Written exercise: Copy the lines between the one holding "You are a GUI" and the one holding "Action: tap(344, 62)", inclusive, putting "image" in place of "screenshot" and changing nothing else. Leave the pictures out.

Source records:
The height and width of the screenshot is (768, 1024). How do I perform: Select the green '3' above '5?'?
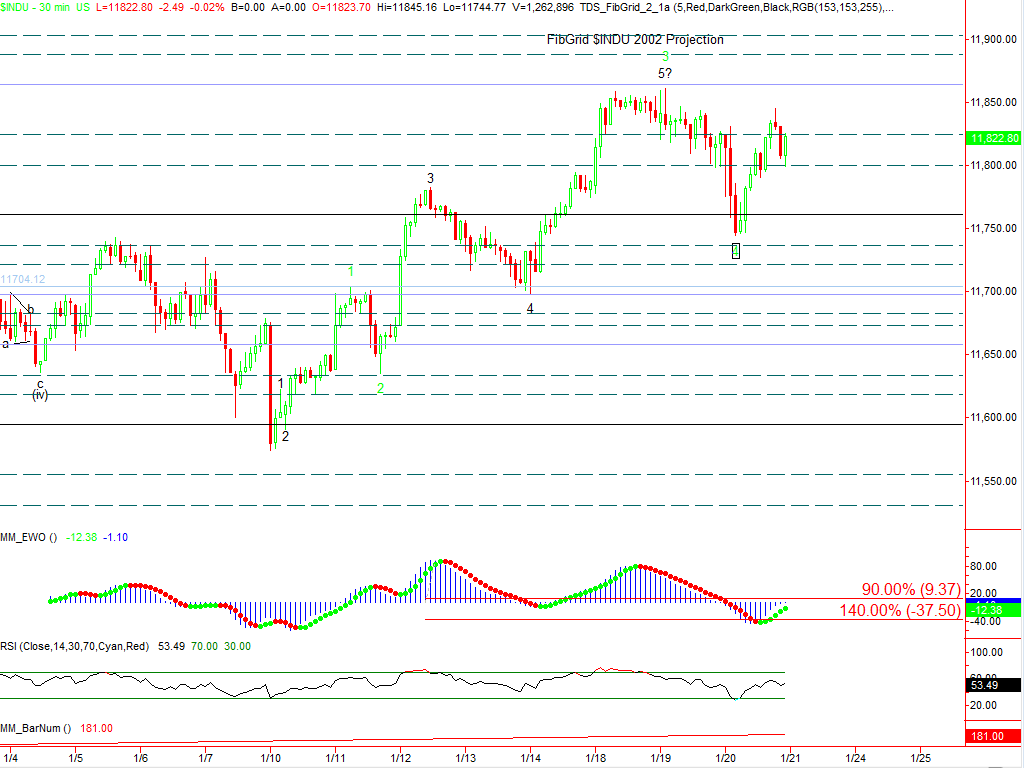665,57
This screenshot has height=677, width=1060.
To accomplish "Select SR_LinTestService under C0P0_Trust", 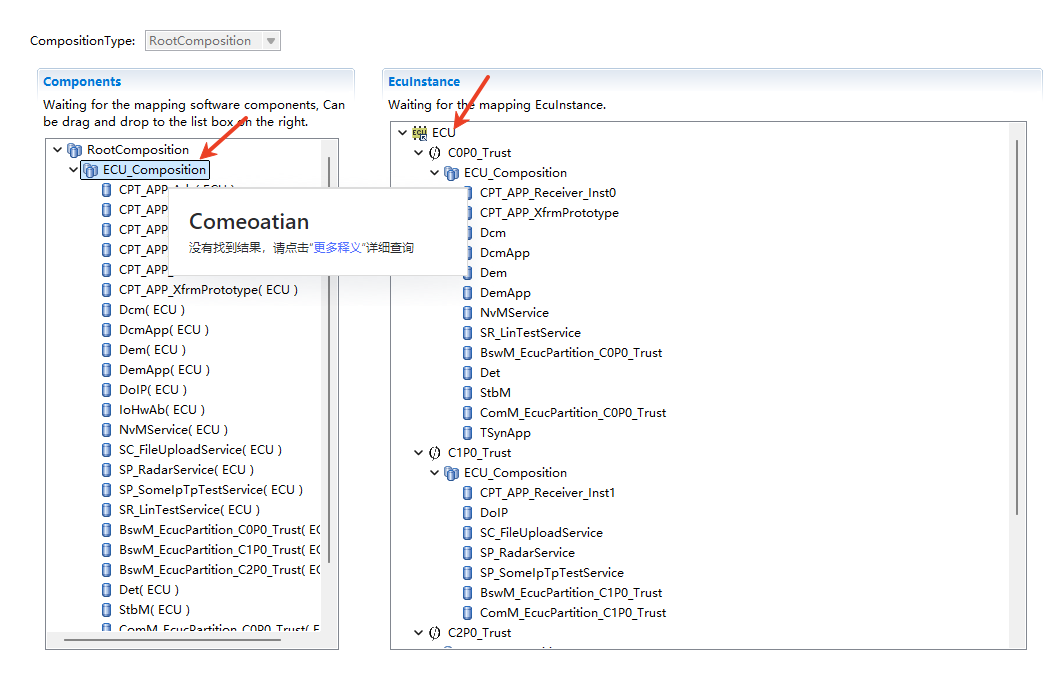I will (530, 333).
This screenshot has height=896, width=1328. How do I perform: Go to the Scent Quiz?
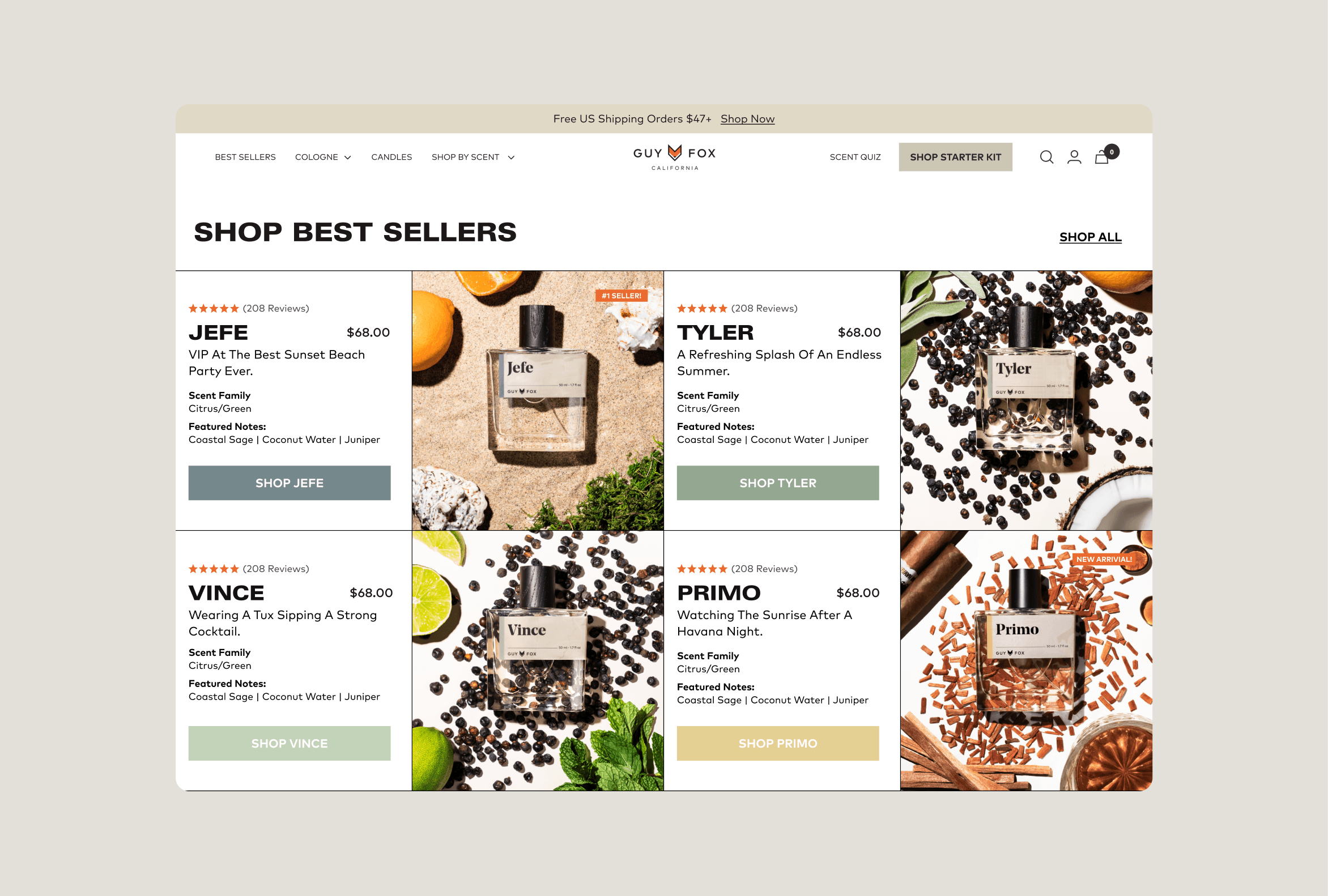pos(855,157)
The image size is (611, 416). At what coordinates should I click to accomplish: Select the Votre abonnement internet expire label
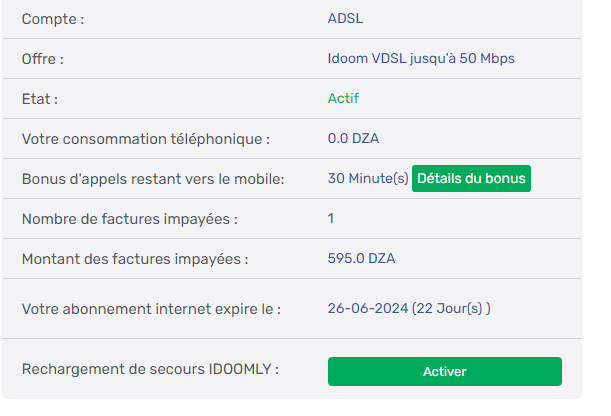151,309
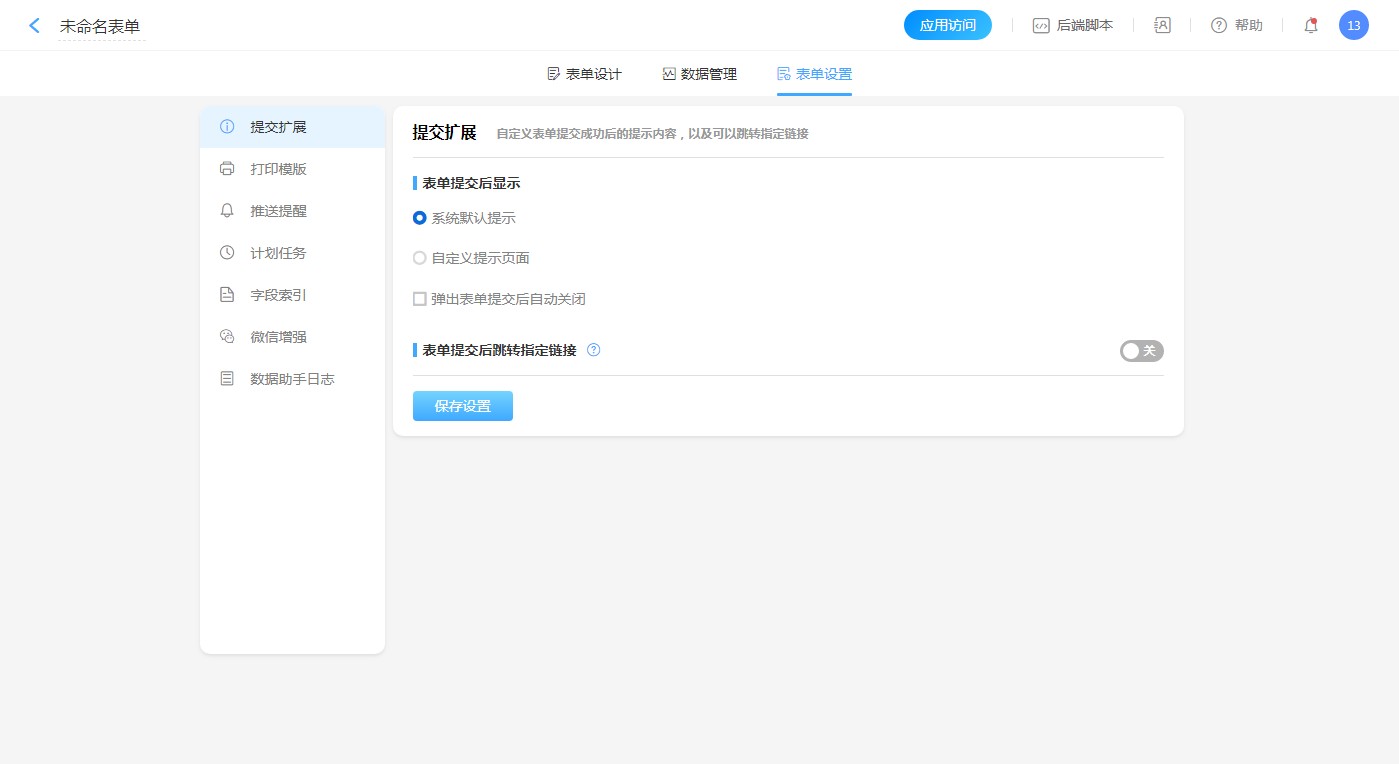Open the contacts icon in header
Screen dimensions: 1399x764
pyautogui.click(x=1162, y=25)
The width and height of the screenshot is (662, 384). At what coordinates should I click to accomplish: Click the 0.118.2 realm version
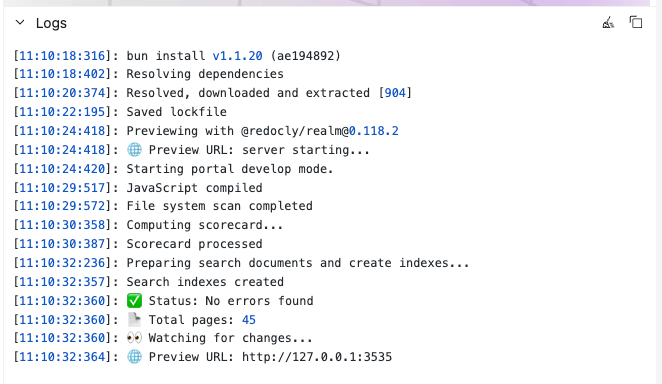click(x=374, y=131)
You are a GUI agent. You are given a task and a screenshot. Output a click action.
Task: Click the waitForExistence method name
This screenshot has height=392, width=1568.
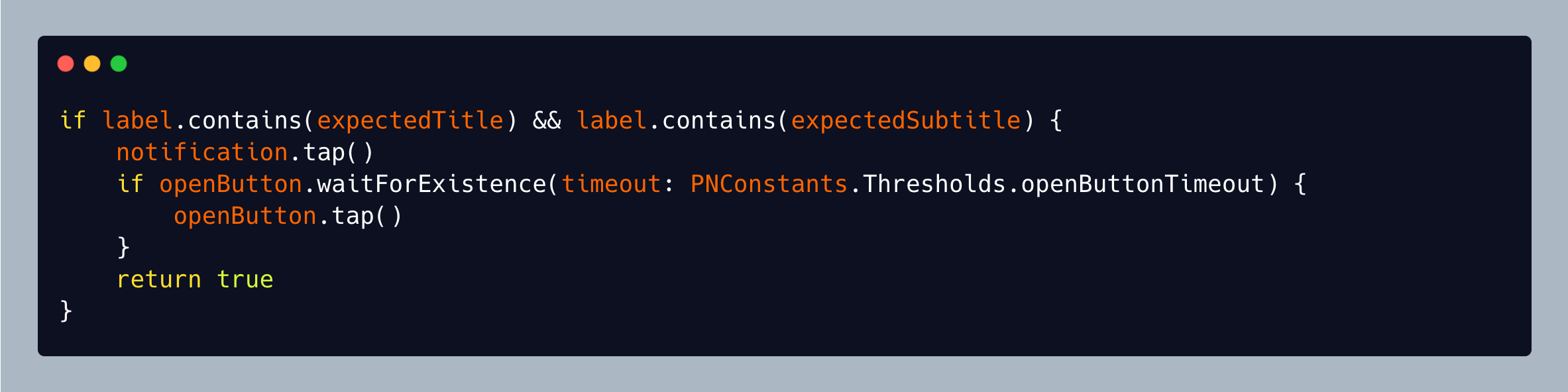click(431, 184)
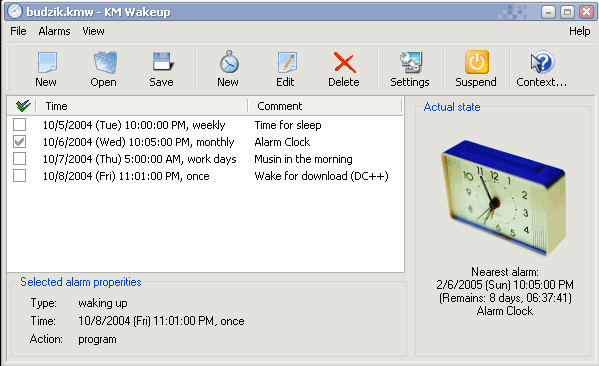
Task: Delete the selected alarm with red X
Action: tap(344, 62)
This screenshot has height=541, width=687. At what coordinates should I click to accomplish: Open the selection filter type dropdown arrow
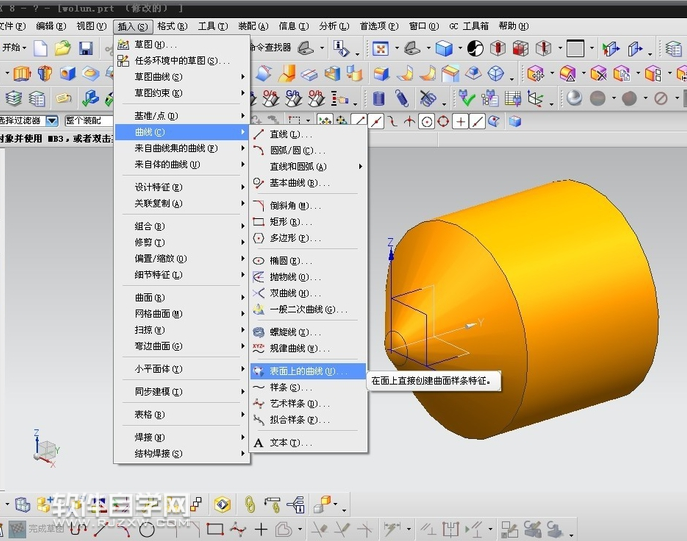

Complete output:
You are a GUI agent. You are given a task and a image. Output a click action.
Task: Click the waitForExistence method name
This image has height=392, width=1568.
click(431, 184)
Task: Delete the selected alarm with red X
Action: tap(344, 62)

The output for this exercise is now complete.